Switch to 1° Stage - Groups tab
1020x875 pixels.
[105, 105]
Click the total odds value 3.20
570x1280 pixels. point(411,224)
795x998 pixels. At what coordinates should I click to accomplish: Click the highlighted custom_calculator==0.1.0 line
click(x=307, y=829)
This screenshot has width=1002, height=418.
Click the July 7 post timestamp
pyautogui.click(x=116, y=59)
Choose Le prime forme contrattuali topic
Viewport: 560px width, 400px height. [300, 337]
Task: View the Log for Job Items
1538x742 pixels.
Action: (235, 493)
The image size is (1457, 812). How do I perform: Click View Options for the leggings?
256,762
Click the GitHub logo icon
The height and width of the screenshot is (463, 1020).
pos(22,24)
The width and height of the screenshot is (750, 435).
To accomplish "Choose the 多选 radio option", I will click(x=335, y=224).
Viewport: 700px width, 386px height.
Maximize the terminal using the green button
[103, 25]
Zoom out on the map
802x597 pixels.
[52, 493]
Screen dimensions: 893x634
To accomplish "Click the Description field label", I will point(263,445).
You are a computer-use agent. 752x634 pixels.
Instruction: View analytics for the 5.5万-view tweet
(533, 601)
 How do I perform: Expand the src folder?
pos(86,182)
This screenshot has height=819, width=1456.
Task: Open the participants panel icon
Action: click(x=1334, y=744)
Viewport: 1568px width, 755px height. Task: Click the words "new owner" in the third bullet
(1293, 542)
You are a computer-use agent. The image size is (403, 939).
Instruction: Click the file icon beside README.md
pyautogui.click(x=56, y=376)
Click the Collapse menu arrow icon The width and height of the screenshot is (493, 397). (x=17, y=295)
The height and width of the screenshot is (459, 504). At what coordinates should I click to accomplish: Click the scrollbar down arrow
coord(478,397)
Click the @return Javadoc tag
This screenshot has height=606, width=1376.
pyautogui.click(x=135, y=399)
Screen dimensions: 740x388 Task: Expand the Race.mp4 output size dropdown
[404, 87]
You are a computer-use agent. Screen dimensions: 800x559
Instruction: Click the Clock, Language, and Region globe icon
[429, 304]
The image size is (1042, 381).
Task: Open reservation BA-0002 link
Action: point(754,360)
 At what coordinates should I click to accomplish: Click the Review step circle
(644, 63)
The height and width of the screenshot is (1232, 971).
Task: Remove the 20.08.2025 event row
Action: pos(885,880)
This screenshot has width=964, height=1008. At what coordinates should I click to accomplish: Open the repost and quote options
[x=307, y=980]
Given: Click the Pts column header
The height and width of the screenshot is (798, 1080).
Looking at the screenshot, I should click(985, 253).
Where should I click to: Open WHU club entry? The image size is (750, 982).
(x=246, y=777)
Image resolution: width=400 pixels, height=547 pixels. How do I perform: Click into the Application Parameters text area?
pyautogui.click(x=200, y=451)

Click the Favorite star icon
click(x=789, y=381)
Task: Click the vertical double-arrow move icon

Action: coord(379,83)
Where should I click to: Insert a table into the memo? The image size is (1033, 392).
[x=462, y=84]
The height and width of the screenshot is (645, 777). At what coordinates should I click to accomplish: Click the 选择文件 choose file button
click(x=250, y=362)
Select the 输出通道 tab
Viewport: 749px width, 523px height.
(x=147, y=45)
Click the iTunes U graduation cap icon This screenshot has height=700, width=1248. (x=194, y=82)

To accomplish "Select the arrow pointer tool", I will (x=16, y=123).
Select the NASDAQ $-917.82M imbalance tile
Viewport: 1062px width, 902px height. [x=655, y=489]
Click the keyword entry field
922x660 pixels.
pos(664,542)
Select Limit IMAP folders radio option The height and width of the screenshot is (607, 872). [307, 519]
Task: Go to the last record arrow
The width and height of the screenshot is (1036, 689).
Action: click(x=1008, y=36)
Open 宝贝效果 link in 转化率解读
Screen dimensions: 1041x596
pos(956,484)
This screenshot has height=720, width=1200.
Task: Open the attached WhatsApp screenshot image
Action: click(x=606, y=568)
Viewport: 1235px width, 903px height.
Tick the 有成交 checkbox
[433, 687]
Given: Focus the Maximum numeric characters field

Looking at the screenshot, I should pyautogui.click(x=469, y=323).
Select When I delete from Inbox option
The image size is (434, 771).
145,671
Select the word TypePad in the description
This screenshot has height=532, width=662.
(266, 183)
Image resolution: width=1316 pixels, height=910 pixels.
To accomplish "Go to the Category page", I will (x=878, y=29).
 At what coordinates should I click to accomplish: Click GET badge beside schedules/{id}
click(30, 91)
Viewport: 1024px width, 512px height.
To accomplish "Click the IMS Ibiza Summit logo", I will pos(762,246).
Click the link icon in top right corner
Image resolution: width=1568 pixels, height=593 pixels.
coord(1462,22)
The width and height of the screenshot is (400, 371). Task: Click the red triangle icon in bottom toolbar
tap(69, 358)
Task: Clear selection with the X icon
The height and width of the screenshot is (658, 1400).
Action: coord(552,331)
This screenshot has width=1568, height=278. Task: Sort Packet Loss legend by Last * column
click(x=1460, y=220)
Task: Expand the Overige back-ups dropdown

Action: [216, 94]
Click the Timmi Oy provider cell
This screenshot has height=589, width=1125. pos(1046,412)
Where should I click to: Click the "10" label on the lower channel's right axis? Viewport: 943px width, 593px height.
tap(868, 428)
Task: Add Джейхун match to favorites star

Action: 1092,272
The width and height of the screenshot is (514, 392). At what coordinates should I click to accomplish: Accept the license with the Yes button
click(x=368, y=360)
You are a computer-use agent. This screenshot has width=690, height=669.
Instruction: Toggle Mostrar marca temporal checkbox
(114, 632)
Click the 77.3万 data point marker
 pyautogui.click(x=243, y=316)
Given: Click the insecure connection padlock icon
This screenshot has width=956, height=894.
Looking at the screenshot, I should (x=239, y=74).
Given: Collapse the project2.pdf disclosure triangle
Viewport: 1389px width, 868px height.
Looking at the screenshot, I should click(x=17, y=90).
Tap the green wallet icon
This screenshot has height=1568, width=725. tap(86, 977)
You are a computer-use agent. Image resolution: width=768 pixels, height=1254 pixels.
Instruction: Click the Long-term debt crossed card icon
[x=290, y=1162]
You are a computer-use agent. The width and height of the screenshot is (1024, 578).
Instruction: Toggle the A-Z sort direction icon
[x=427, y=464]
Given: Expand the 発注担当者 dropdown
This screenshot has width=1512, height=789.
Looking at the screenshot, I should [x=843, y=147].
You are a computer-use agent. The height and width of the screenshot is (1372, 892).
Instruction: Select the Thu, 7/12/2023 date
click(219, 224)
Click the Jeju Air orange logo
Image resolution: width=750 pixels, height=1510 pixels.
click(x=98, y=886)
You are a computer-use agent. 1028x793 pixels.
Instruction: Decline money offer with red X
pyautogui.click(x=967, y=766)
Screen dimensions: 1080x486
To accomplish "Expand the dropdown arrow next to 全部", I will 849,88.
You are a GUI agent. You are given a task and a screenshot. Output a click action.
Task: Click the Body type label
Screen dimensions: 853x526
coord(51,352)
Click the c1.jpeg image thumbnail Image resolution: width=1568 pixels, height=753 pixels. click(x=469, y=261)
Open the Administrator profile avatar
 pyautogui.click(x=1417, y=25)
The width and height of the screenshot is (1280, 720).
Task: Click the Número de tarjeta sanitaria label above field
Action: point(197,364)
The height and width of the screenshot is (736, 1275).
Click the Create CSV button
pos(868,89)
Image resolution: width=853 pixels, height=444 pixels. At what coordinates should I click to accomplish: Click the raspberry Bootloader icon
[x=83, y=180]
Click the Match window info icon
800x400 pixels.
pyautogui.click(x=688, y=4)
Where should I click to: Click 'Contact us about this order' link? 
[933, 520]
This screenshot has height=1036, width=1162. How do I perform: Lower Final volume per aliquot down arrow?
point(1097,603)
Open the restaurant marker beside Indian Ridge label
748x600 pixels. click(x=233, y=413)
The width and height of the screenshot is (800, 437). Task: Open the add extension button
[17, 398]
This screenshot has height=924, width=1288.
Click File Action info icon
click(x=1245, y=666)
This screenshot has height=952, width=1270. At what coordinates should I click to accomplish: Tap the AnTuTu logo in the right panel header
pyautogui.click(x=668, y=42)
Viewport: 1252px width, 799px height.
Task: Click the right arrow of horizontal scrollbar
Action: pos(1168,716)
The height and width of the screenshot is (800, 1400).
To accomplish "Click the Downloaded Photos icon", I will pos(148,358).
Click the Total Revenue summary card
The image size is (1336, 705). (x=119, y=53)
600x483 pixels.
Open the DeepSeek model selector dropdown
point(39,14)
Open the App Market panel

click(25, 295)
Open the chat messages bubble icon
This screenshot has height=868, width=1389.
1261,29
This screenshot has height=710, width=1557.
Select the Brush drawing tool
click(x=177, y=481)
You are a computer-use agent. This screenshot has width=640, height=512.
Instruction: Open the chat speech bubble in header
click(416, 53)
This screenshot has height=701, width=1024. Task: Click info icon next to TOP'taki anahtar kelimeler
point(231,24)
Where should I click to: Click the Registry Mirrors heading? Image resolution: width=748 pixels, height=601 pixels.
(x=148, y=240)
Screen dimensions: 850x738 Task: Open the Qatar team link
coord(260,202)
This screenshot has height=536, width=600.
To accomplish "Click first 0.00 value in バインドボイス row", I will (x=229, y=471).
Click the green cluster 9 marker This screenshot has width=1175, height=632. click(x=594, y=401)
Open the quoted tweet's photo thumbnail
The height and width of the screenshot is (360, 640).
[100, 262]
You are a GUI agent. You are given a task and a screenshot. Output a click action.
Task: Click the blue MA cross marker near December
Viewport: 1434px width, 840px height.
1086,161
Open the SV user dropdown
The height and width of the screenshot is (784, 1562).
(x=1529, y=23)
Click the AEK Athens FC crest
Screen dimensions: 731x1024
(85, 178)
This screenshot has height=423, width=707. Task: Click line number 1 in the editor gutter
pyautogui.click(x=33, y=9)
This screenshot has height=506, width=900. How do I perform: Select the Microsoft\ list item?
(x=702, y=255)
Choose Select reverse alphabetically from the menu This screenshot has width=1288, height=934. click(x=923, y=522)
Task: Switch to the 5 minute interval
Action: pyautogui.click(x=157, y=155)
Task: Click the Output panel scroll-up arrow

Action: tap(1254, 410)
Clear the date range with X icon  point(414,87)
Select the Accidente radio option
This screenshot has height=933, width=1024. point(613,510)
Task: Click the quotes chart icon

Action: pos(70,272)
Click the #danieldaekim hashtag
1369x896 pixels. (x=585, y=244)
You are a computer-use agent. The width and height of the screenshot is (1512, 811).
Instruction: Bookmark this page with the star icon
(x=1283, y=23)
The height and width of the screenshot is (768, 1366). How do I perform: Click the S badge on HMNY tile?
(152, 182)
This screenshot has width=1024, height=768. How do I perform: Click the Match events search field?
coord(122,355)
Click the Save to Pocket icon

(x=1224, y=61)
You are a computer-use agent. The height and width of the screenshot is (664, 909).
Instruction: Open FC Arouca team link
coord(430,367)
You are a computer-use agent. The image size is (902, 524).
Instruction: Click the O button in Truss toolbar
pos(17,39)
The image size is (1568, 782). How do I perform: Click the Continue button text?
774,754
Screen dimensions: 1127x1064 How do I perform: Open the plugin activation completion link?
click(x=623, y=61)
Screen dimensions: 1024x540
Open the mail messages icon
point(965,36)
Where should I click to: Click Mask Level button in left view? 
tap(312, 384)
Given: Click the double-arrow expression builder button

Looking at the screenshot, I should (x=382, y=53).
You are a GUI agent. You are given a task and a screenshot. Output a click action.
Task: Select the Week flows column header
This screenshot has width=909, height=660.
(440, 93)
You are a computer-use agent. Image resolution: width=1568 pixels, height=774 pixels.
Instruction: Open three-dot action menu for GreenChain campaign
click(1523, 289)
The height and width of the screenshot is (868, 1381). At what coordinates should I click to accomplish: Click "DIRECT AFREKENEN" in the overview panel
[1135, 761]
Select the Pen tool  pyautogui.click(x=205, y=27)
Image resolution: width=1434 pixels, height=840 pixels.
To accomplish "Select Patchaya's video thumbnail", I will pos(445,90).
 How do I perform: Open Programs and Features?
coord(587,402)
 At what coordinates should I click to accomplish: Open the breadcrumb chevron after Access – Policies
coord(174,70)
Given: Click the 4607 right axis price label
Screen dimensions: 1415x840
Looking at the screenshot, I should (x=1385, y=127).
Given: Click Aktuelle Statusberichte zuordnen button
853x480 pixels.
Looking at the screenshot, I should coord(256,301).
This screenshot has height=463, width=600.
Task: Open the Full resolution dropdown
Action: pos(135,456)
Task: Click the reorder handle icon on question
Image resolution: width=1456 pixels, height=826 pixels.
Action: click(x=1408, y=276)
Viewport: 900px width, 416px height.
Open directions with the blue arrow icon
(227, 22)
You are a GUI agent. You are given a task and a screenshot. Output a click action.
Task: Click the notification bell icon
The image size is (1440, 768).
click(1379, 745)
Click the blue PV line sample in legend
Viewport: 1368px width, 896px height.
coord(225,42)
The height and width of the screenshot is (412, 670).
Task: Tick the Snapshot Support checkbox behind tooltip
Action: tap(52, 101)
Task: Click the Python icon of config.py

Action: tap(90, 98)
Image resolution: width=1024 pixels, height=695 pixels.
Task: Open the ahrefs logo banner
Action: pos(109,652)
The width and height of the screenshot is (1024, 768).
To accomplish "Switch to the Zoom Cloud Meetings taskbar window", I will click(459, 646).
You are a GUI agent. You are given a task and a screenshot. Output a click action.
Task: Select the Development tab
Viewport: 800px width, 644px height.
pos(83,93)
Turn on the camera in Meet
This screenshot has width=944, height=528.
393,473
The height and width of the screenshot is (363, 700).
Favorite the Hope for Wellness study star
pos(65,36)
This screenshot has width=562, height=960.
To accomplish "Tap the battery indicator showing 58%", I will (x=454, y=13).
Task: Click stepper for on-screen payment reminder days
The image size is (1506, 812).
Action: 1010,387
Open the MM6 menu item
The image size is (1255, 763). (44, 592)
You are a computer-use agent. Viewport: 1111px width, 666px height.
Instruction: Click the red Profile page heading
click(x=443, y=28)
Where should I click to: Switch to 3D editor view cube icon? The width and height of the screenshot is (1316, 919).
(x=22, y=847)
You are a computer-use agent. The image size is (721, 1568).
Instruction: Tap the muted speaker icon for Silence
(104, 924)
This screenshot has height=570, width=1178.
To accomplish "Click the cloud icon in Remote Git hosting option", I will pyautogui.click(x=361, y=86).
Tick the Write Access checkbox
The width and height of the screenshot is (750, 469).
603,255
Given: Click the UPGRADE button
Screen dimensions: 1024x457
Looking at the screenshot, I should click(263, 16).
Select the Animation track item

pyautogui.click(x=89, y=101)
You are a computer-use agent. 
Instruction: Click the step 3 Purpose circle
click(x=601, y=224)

Problem ▸ From the line that contains "Screen dimensions: 1024x457" down to the last line of the material above, copy every line word for word, both ends included.

Response to this exercise ▸
Screen dimensions: 1024x457
Looking at the screenshot, I should click(263, 16).
Select the Animation track item

pyautogui.click(x=89, y=101)
You are a computer-use agent. 
Instruction: Click the step 3 Purpose circle
click(x=601, y=224)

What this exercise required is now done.